Baltimore lawyer Jay A. Dackman in recent years has been among the city's most active lawyers in both tax sale and ground rent cases. Now, he says, the tax sale process has become little more than an excuse for attorneys to rack up fees, often at the expense of low-income homeowners. "I don't like what is going on," Dackman said. "It's just abusive now. There needs to be standards set again."

"Once you file suit, the sky's the limit," he said. "The problem with the hefty fees is, `Who's there to verify it?' It's not the way it's supposed to be. I'm not buying any more, ever. That's it. I'm done."

Judge Evelyn Omega Cannon, who is in charge of the civil docket for the city Circuit Court, was asked whether there has been enough oversight of cases, including legal expenses.

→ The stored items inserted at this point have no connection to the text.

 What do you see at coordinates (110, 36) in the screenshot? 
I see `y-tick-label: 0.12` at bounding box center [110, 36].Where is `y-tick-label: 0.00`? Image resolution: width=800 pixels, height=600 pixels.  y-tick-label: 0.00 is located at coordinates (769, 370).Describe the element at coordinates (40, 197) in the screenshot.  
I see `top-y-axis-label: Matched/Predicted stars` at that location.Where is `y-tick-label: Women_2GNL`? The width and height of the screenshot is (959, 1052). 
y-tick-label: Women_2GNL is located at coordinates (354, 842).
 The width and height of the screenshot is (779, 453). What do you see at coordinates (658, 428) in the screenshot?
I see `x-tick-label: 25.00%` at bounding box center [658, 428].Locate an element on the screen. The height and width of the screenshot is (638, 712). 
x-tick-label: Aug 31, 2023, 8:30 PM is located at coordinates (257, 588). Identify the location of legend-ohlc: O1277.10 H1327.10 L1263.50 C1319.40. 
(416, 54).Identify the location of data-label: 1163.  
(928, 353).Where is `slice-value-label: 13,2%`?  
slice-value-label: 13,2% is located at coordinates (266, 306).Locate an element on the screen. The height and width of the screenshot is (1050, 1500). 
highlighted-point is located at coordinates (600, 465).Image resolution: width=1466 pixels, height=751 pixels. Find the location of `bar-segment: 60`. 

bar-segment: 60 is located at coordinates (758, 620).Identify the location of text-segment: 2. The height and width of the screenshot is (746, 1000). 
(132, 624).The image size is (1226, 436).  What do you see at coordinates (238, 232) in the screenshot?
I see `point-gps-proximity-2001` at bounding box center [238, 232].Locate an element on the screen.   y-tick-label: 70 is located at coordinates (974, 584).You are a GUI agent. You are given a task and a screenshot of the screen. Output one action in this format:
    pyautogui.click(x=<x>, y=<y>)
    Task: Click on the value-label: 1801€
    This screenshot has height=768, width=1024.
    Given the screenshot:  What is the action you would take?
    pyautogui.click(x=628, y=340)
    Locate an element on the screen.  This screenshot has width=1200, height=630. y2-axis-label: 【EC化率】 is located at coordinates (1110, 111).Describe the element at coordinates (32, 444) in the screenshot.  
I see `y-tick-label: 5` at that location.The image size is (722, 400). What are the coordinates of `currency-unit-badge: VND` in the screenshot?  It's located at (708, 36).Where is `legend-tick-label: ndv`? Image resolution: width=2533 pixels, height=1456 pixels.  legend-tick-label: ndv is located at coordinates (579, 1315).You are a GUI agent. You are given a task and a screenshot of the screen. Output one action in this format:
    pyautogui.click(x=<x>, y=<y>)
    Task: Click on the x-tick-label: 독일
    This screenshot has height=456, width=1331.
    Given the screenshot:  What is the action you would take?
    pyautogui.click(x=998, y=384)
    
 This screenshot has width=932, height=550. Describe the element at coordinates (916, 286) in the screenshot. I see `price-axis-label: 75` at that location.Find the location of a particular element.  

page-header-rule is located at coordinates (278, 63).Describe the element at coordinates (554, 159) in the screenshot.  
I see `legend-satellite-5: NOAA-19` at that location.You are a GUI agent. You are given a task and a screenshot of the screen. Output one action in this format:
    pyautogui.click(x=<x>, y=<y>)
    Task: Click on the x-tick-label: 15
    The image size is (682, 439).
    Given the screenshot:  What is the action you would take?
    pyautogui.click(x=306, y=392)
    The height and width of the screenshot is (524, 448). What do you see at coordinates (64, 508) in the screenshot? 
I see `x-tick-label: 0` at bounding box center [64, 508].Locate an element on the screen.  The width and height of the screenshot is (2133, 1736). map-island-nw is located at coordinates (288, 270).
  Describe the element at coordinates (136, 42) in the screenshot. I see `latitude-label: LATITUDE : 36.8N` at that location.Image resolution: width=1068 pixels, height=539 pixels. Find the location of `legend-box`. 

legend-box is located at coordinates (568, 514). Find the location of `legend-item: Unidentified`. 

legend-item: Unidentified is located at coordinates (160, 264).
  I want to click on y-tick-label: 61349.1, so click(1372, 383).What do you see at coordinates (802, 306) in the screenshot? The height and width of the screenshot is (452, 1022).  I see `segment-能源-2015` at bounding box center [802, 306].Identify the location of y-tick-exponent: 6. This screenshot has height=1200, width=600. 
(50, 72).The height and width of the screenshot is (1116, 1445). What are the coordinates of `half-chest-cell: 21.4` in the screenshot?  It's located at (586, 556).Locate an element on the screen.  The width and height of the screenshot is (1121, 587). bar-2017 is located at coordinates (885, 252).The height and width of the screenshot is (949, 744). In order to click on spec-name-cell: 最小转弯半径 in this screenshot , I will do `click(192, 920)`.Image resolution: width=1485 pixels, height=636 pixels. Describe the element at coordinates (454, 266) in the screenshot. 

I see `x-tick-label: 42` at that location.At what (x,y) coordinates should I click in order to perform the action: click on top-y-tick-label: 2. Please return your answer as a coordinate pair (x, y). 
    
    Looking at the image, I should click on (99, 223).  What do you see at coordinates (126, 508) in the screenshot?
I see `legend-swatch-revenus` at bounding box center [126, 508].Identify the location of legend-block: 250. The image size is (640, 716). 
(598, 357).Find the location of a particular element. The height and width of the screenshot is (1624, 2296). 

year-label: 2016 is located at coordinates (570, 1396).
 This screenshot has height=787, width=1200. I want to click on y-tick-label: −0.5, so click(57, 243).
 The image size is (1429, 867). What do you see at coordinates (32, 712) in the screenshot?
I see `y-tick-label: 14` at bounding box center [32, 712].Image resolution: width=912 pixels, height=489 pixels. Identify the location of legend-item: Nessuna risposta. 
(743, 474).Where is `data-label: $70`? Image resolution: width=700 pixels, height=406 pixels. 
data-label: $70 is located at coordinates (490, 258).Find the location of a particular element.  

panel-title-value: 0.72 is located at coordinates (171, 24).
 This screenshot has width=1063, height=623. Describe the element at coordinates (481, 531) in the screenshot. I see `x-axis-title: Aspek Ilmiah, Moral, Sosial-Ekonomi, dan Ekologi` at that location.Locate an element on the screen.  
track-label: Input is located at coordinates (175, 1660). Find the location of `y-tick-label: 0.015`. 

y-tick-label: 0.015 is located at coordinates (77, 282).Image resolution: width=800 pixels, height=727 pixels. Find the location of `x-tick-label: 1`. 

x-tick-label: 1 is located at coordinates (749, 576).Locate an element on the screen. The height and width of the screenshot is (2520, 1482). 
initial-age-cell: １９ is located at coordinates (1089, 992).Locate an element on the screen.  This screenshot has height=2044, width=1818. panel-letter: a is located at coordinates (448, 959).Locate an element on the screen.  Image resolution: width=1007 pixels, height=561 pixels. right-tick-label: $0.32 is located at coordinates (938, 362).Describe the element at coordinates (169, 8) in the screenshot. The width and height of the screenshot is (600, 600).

The law leaves it up to the court to make sure fees are "reasonable."

"To say there has or has not been enough [oversight] means I would spend time researching what's been done," Cannon replied. "That would be a thesis."

Reporters sampled court files over several years and found judges rarely reduced the fees that attorneys demanded from homeowners seeking to keep their homes. There is no documentation in the files to support the amounts.

After two recent interviews, Cannon acted last week in eight cases to request more documentation from lawyers about their fees. During the interviews, she had insisted that any action she takes in court is not related to the newpaper's inquiries.

State Sen. George W. Della Jr., a Baltimore Democrat, said he believes the legislature is at least partly to blame for the soaring fees.

He has introduced a bill to restore the $400 cap.

"Granted, these are people who haven't paid their property taxes or other liens, but still they're being taken advantage of. We need to change the law and bring about some fairness," Della said.

Bills also can include legal-advertising fees charged by The Sun and other newspapers, and various court and processing fees. "I honestly don't know how the courts can approve foreclosures with fees like this," Della said.

City and county officials send final bills to all property owners before placing their accounts in the tax sale. They also publish a list of these properties in newspapers and post delinquent billings on Web sites. Baltimore officials also send second warning letters over unpaid water bills.

But officials concede that in a city where ownership of property is often clouded and rentals abound, property owners might not find out about the debt until they are sued.

Michael A. McNeil, 50, said he had no idea he owed the city $298.77 for water use at his Belair-Edison home or that the debt had been sold at the May 2006 tax sale to Del Mar's Recap LLC, a firm for which Baltimore County attorney Heidi Kenny is the registered agent.

Four days before Christmas, McNeil learned that Kenny was filing suit against him to foreclose on his right to pay the debt, the first step in taking a home.

"If the water bill is so delinquent, why didn't they shut off the water and then I would have known about it?" McNeil asked. "They didn't ring the bell. I found something posted on the door. When I went down to the Municipal Building and tried to pay it, they said it was too late. It had been sold at tax sale."

McNeil, a disabled former mattress assembler, sought help from the Legal Aid Bureau in Baltimore. His lawyer, Skullney, seeks to have the suit dismissed, arguing that the complaint didn't specify the amount owed.

McNeil's tab now stands at about $3,000, he said in a recent interview. The interest grows daily.

Robin C. Howard paid $4,600 to get out from under a $265.89 water bill and a business license bill of $283.47 assessed against her late aunt, who cut hair in her home's basement. Howard said she didn't realize that any money was owed or that a lien had been sold in May 2005 to a company called 2005 Baltimore City LLC until almost a year later. Court documents show that a foreclosure document was posted on the house in January 2006, but Howard said she never saw it.

Veteran tax sale investor and attorney Harvey M. Nusbaum is the registered agent for 2005 Baltimore City LLC. It is among several firms tied to his family that have bought liens from Maryland municipalities. One of the firms, 2006 Baltimore City LLC, paid Baltimore about $2 million last year, placing it among the top three buyers of city liens.

Nusbaum, whose family members also own thousands of Baltimore ground rents, would not comment.